[Stored data]
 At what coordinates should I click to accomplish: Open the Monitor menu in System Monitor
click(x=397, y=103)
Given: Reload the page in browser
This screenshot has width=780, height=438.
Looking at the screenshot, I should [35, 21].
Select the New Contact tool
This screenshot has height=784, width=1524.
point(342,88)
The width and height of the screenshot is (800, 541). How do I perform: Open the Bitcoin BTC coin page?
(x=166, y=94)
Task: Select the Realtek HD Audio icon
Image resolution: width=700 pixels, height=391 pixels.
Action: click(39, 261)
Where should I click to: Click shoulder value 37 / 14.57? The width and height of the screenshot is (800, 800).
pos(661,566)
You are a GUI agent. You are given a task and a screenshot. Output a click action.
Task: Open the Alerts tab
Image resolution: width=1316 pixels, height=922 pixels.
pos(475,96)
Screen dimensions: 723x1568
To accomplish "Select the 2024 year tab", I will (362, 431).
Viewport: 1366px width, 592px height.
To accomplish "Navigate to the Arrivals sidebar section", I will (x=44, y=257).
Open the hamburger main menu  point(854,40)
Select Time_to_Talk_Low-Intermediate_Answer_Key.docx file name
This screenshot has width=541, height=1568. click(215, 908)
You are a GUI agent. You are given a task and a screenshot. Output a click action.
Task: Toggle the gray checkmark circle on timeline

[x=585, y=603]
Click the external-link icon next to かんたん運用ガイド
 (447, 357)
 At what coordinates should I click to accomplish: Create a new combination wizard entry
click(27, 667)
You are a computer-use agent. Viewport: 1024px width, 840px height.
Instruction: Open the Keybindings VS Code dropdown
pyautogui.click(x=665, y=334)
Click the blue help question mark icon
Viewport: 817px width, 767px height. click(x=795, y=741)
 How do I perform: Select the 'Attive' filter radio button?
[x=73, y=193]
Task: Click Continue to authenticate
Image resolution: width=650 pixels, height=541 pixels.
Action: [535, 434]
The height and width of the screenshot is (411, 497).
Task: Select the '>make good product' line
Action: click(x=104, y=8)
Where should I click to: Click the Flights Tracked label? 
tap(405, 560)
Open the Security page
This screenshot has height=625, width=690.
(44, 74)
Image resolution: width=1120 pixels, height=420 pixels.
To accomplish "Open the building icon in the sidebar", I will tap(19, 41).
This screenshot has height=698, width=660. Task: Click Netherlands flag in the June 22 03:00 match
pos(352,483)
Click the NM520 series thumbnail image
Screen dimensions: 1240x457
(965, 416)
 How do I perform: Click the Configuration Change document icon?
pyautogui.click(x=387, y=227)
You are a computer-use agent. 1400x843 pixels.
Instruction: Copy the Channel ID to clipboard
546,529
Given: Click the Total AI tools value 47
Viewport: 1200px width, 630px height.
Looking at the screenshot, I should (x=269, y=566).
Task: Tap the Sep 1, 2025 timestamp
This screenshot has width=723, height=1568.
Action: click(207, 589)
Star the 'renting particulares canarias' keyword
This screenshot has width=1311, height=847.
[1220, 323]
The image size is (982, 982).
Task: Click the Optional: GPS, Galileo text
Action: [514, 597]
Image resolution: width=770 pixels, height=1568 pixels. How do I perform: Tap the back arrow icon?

Problem to solve: Output only the number of lines in the data above that include the word "will".

Solution to the exercise: 3